▶ STATED TASK
Copy out the records from the line with "Click the 问答 content type tag" to the line with "click(x=927, y=42)", both lines included and the requests kept, adding 61 to each coordinate in the answers. Omit the pictures.

>> Begin EXERCISE MATERIALS

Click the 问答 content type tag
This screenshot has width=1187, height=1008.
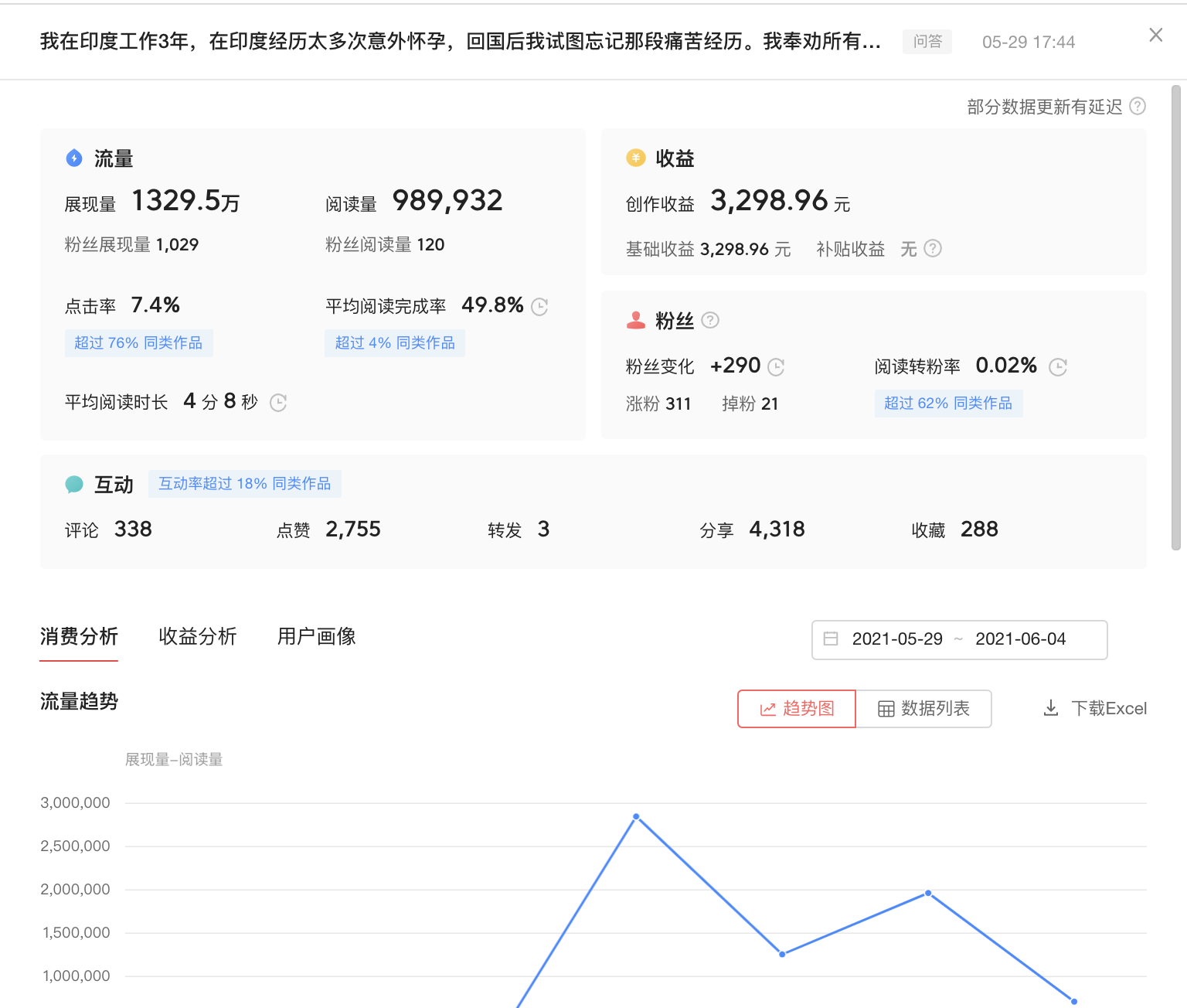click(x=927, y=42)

>> End EXERCISE MATERIALS
>> Begin EXERCISE MATERIALS

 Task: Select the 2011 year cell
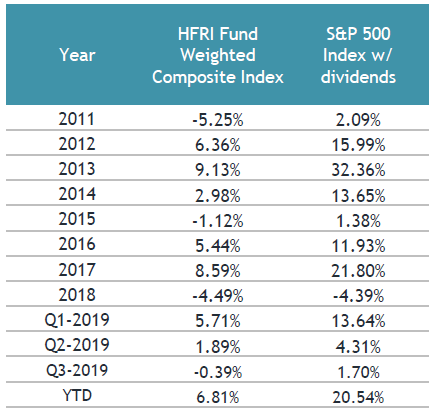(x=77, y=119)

>> End EXERCISE MATERIALS
>> Begin EXERCISE MATERIALS

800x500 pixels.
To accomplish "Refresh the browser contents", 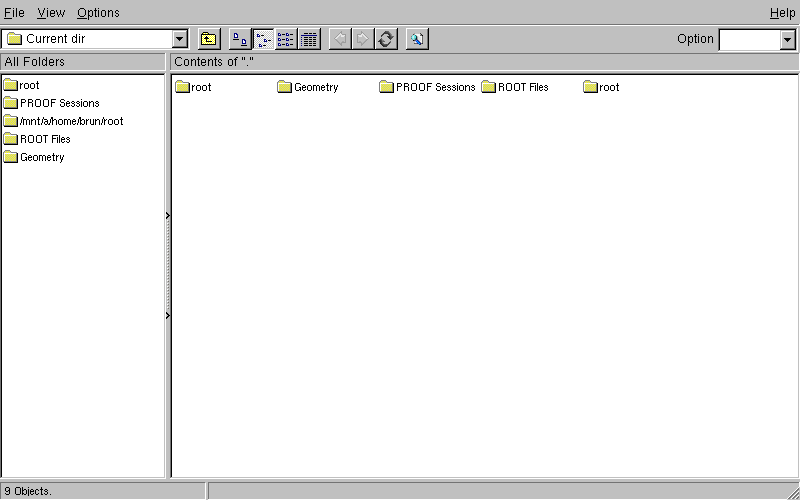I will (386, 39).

>> End EXERCISE MATERIALS

▶ OUTPUT OF THE EXERCISE
Click the 问答 content type tag
This screenshot has width=1187, height=1008.
click(x=988, y=103)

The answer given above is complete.